Begin Records to use

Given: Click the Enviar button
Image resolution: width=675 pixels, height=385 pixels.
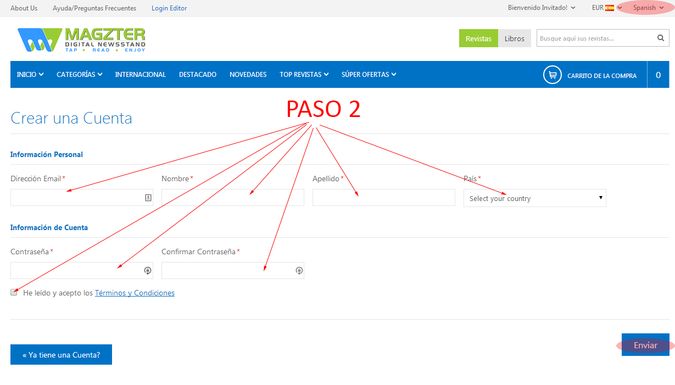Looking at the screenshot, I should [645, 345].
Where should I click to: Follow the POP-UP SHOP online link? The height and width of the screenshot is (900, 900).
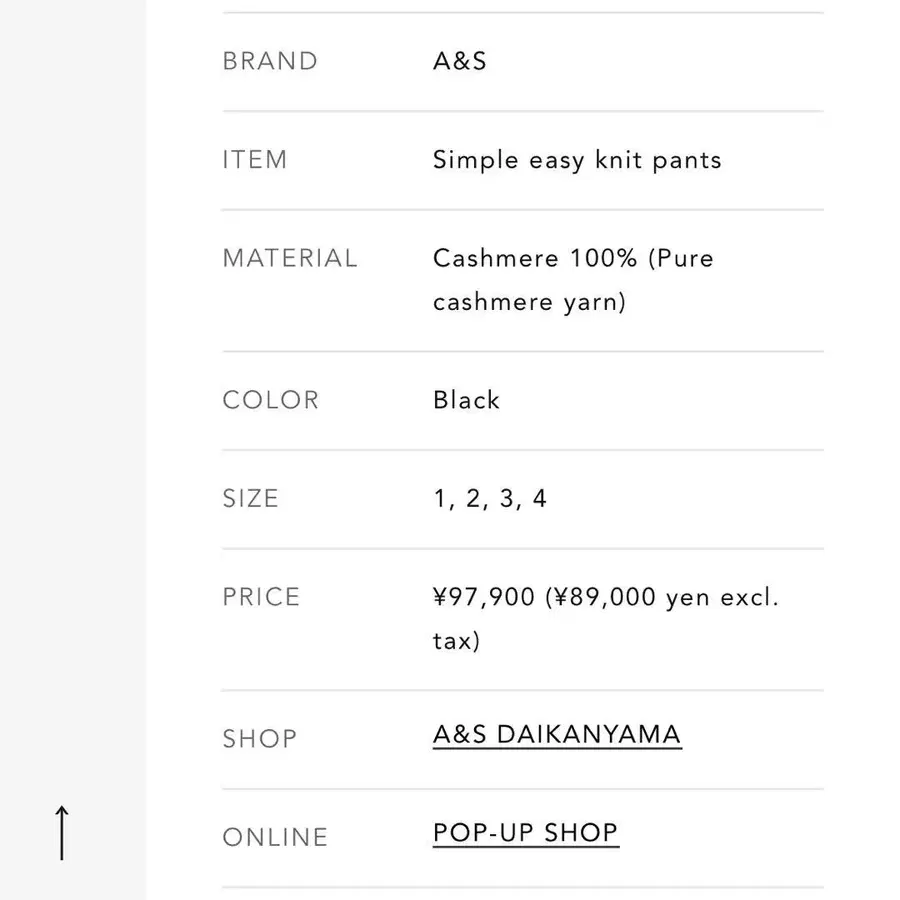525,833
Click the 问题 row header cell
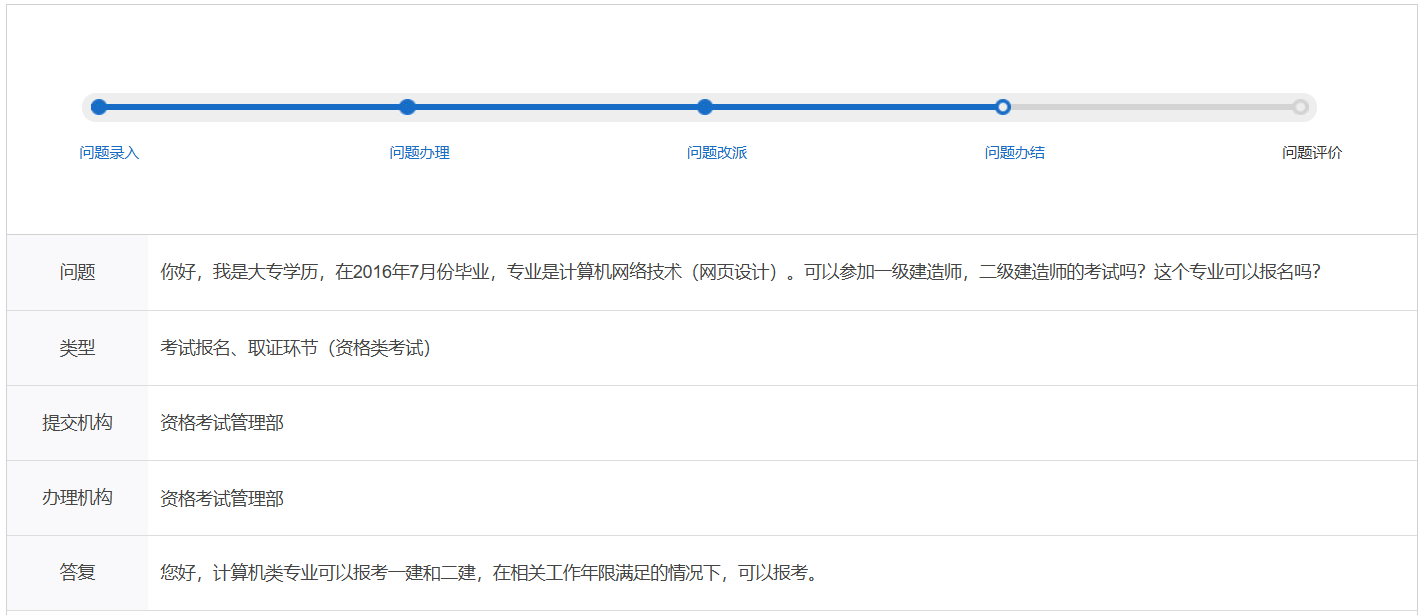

End Records to use

Rewrite the stretch from the line containing "Where should I" through the end of the records, swapping "link" for "button" and keeping everything else the same. Leave the pictures out of your answer.

- Task response -
Where should I click to: Follow the POP-UP SHOP online button? The height and width of the screenshot is (900, 900).
525,833
Click the 问题 row header cell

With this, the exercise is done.